A defesa de Débora Rodrigues dos Santos, conhecida como ‘Débora do Batom’, acionou o Supremo Tribunal Federal (STF) nesta sexta-feira (1º) com um pedido formal para a readequação de sua pena. A solicitação surge em um contexto de significativa mudança legislativa, após o Congresso Nacional derrubar o veto presidencial ao Projeto de Lei (PL) da Dosimetria na quinta-feira (30).

Condenada a 14 anos de prisão por sua participação nos atos de 8 de janeiro de 2023, Débora busca que a nova legislação seja aplicada em seu caso, argumentando que a lei penal mais benéfica deve retroagir para alcançar fatos anteriores à sua promulgação. Este movimento jurídico destaca o impacto direto das decisões do Poder Legislativo sobre o Judiciário e a vida dos indivíduos.

Solicitação de revisão de pena baseada na nova dosimetria

Os advogados de Débora Rodrigues dos Santos fundamentam o pedido de readequação da pena no princípio da retroatividade da lei penal mais benéfica. Este princípio jurídico estabelece que, se uma nova lei for mais favorável ao réu do que a lei vigente no momento do crime ou da condenação, ela deve ser aplicada, mesmo que os fatos tenham ocorrido antes de sua entrada em vigor.

A defesa argumenta que, embora o PL da Dosimetria ainda esteja pendente de vigência formal, sua aprovação pelo Congresso já sinaliza uma orientação normativa clara. Essa orientação, segundo os advogados, deve influenciar diretamente o cálculo da pena imposta à condenada, abrindo caminho para uma possível redução.

O caso de Débora Rodrigues dos Santos e os atos de 8 de janeiro

Débora Rodrigues dos Santos foi sentenciada a 14 anos de reclusão por uma série de crimes relacionados aos ataques às sedes dos Três Poderes em 8 de janeiro de 2023. As acusações incluem abolição violenta do Estado Democrático de Direito, golpe de Estado, dano qualificado, deterioração do patrimônio tombado e associação criminosa armada.

A cabelereira ganhou notoriedade após a Polícia Federal identificá-la como a responsável por pichar a frase “Perdeu, mané” na estátua “A Justiça”, localizada em frente ao edifício do Supremo Tribunal Federal, em Brasília. Desde março do ano passado, Débora cumpre prisão domiciliar, benefício que foi mantido pelo ministro Alexandre de Moraes em setembro, após sua condenação definitiva.

Tramitação e impacto do Projeto de Lei da Dosimetria

O Projeto de Lei da Dosimetria, que permite a redução de penas para condenados pelos atos antidemocráticos de 8 de janeiro, teve um veto do presidente Luiz Inácio Lula da Silva derrubado pelo Congresso Nacional. A votação expressiva na Câmara dos Deputados, com 318 votos favoráveis à derrubada e 144 contrários, e no Senado Federal, com 49 votos a favor e 24 contra, superou os quóruns necessários (257 na Câmara e 41 no Senado).
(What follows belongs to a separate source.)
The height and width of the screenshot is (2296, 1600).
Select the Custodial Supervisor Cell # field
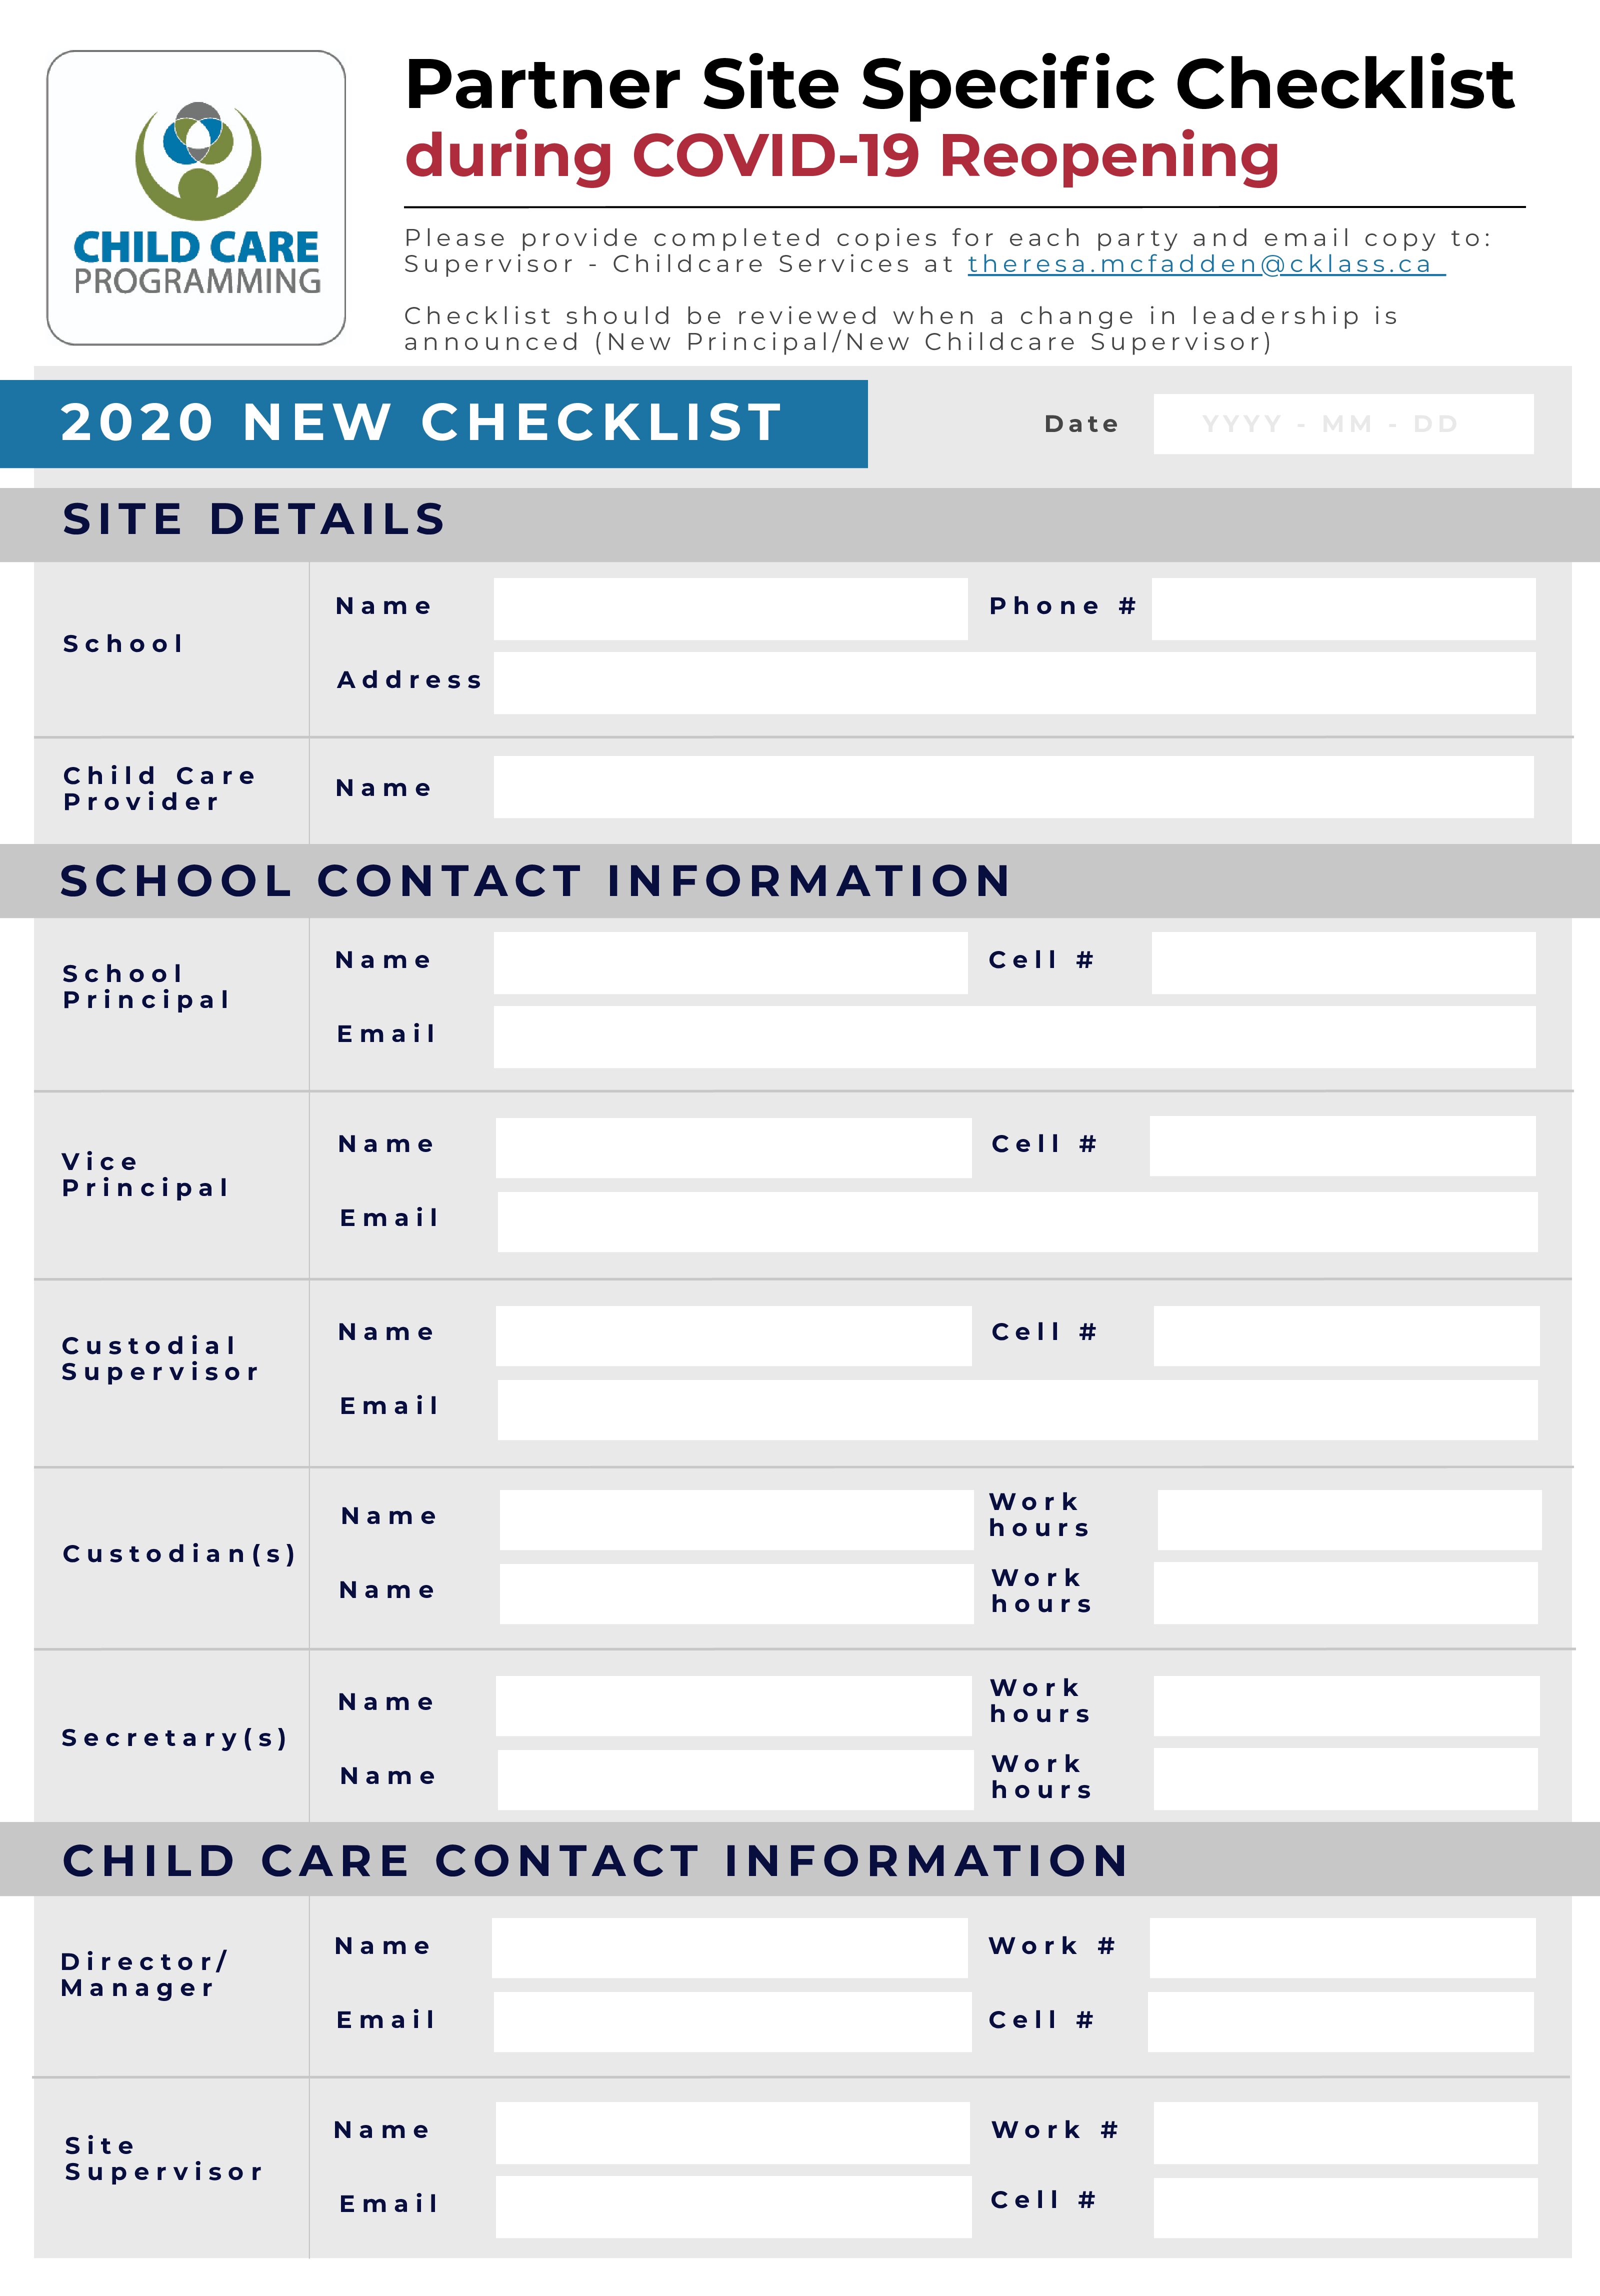[x=1346, y=1335]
A aprovação do projeto tem o potencial de beneficiar um grupo significativo de pessoas. De acordo com o último balanço do ministro Alexandre de Moraes, ao menos 190 indivíduos condenados pelos eventos de 8 de janeiro podem ser impactados pela nova legislação, incluindo figuras como o ex-presidente Jair Bolsonaro. Para mais informações sobre o funcionamento do Supremo Tribunal Federal, acesse o site oficial da instituição.

Próximos passos e possíveis questionamentos legais

Com a derrubada do veto, o texto do PL da Dosimetria será encaminhado para promulgação. O presidente Lula tem um prazo de até 48 horas para formalizar a lei. Caso não o faça, a responsabilidade recairá sobre o presidente do Senado e, subsequentemente, sobre o vice-presidente da Casa. Somente após a promulgação e a publicação oficial, a nova regra entrará em vigor, alterando as diretrizes para o cálculo das penas.

No entanto, a jornada legal do projeto pode não terminar com sua promulgação. Mesmo após se tornar lei, a legislação poderá ser alvo de questionamentos no próprio STF. A Corte Suprema terá a prerrogativa de analisar a validade das mudanças introduzidas, o que pode gerar novos debates e decisões importantes sobre o futuro dos condenados pelos atos de 8 de janeiro.